**Aim of the task**. Restate word for word the material below, starting at the line that contains "Given: Tick the empty To-do checkbox" and stopping after the last line; skip pictures.

====== Provided records

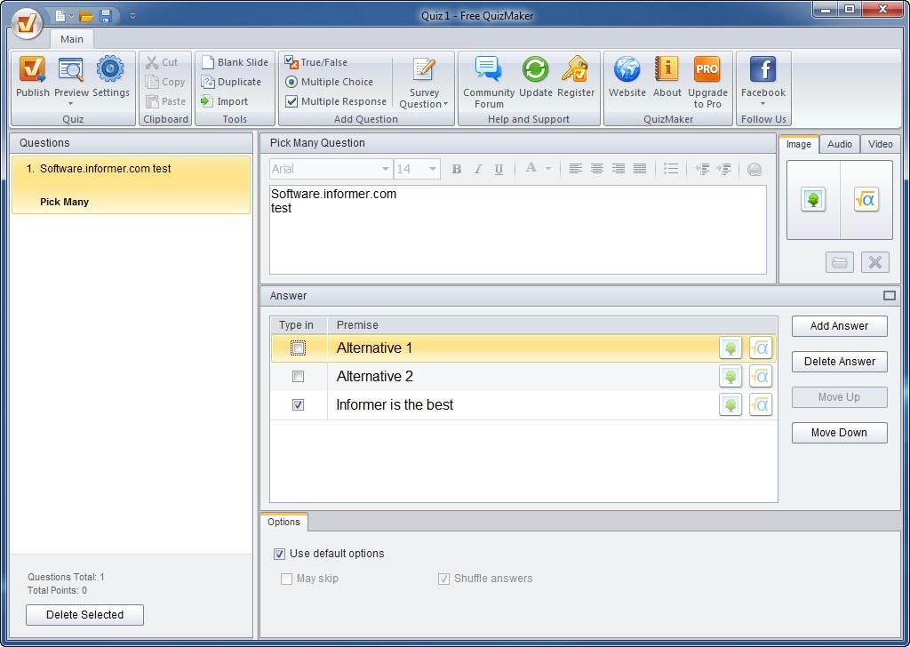Viewport: 910px width, 647px height.
Task: Toggle Use default options
Action: point(279,554)
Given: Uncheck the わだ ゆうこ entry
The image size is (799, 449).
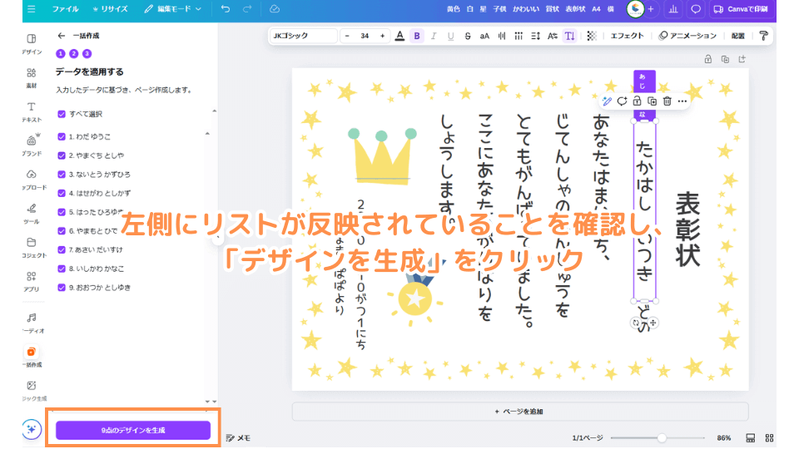Looking at the screenshot, I should (62, 136).
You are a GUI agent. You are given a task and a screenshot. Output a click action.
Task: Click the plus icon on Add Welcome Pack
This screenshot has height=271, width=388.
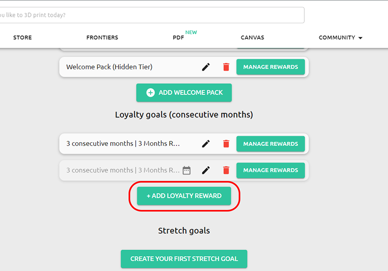click(150, 93)
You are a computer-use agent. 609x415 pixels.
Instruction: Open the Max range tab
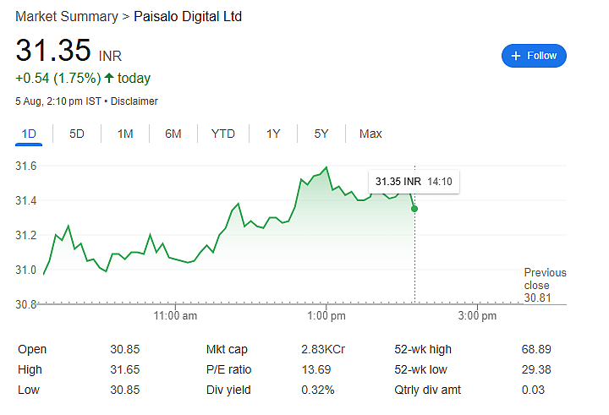(x=370, y=134)
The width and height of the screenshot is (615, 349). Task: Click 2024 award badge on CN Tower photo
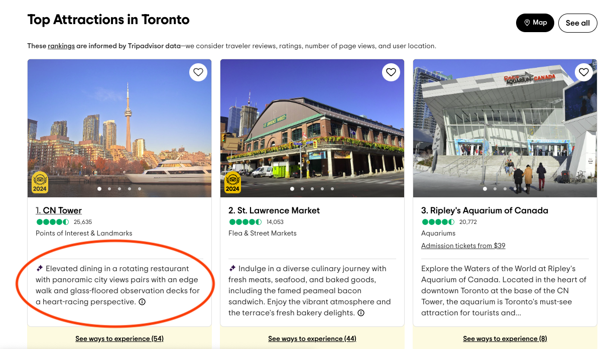(40, 182)
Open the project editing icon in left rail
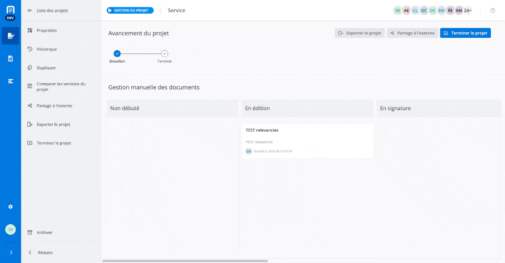The image size is (505, 263). (10, 36)
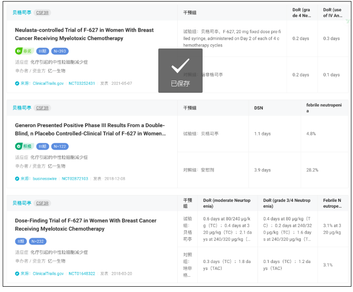Open trial ID NCT02872103 link
353x292 pixels.
(75, 179)
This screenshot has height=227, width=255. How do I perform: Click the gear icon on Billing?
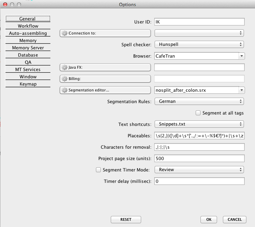[64, 79]
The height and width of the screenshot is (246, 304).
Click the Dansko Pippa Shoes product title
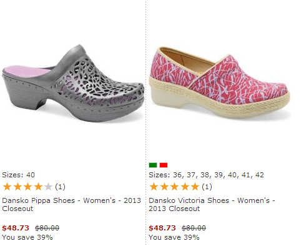click(x=71, y=204)
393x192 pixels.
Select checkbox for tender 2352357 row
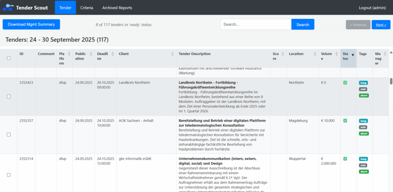coord(9,135)
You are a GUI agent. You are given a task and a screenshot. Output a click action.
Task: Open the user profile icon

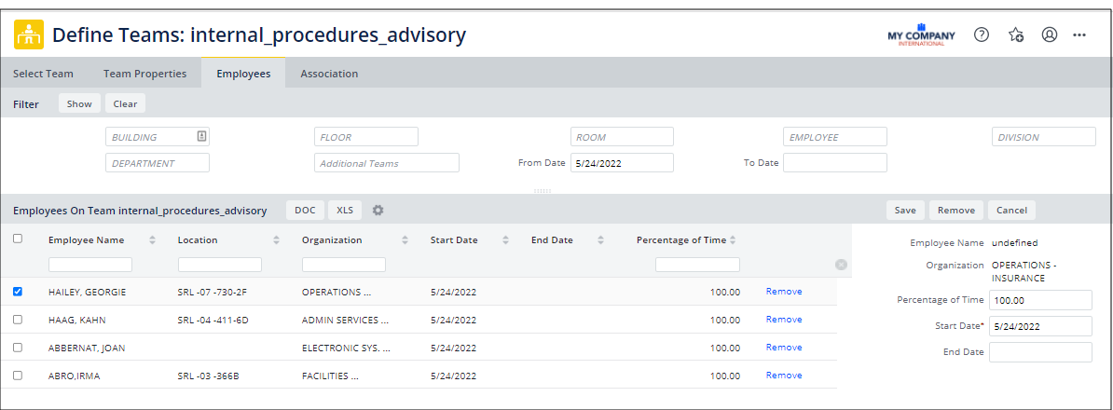click(1050, 34)
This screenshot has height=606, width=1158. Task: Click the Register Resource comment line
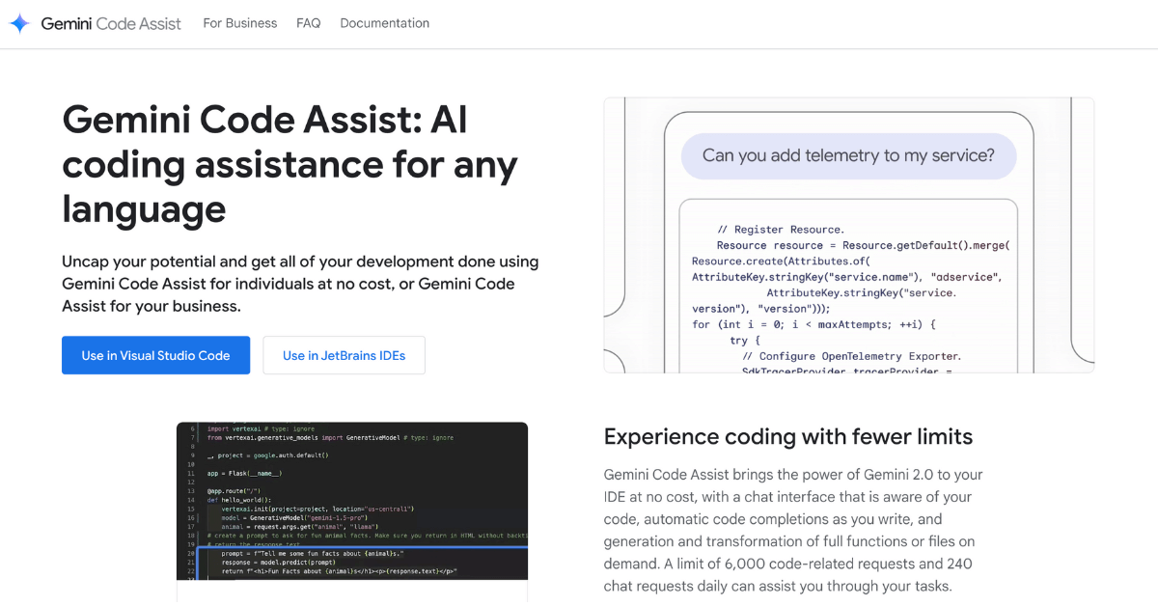coord(781,230)
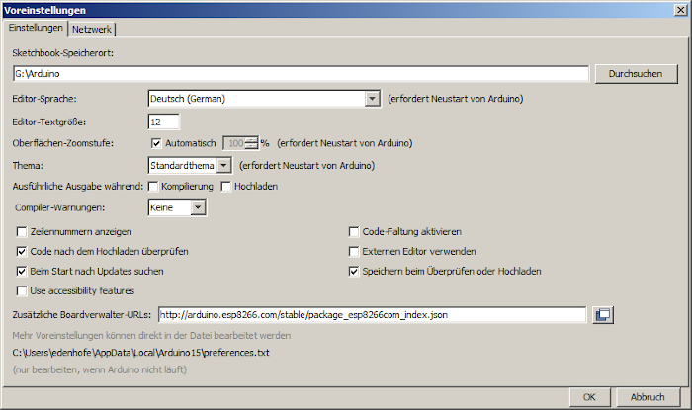Viewport: 692px width, 410px height.
Task: Enable Use accessibility features option
Action: point(22,290)
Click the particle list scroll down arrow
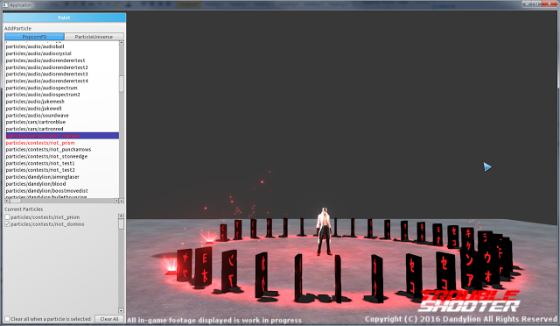Screen dimensions: 560x326 [122, 201]
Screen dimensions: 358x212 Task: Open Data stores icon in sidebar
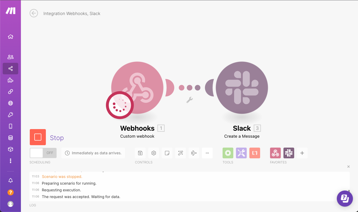[x=10, y=138]
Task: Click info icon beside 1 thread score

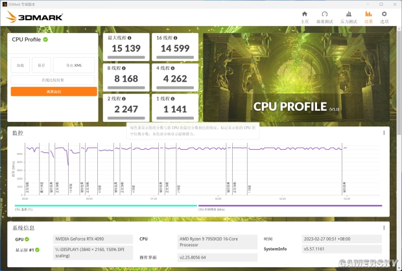Action: click(172, 99)
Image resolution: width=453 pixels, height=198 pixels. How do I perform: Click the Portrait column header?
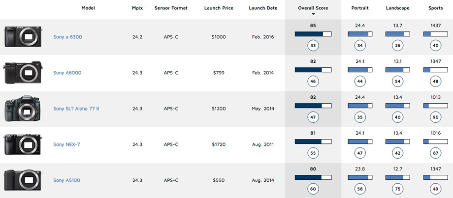tap(359, 8)

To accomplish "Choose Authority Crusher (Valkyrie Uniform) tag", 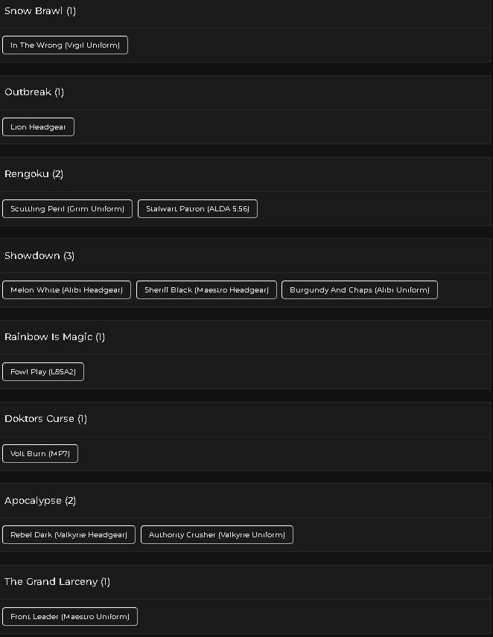I will pyautogui.click(x=217, y=534).
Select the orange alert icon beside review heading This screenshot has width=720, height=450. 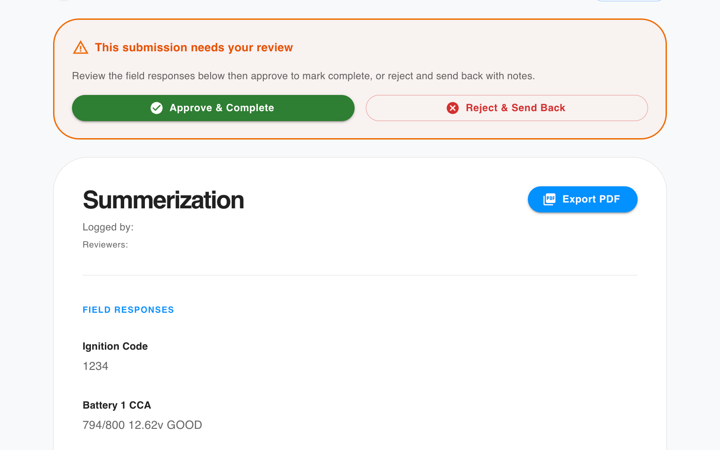[x=80, y=47]
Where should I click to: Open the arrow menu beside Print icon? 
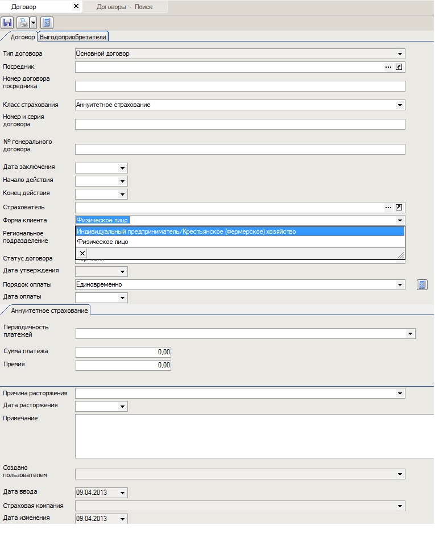[33, 23]
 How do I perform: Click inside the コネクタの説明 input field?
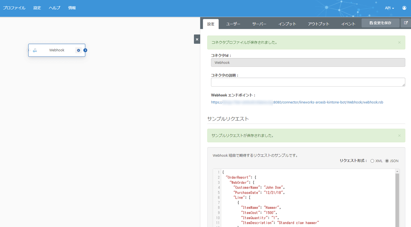click(307, 82)
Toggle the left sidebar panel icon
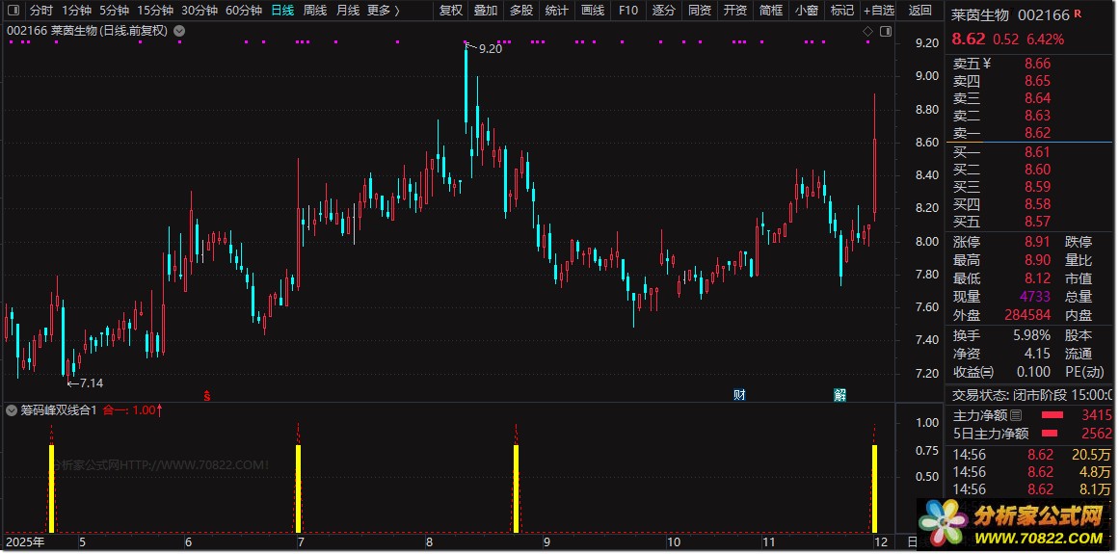 pos(13,11)
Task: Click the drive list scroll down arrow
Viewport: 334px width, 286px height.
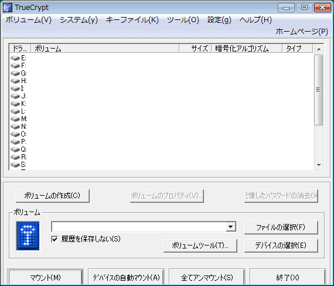Action: tap(319, 165)
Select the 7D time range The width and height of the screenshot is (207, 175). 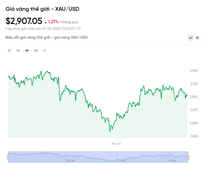pyautogui.click(x=18, y=51)
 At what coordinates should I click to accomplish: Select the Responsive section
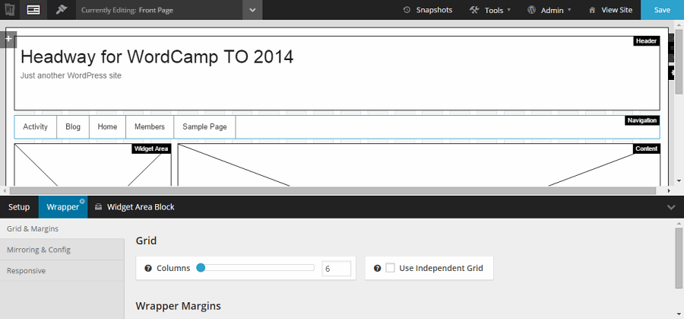pos(27,270)
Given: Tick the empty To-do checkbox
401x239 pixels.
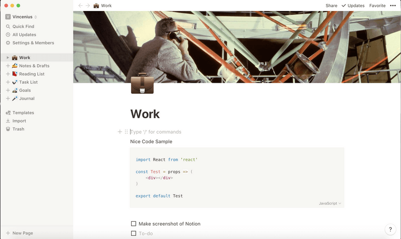Looking at the screenshot, I should point(134,233).
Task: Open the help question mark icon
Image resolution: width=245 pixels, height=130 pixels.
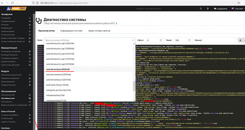Action: pos(208,9)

============

**Answer**.
Given: Tick the empty To-do checkbox
401x239 pixels.
Looking at the screenshot, I should point(134,233).
Task: Open the help question mark icon
Image resolution: width=245 pixels, height=130 pixels.
Action: pos(208,9)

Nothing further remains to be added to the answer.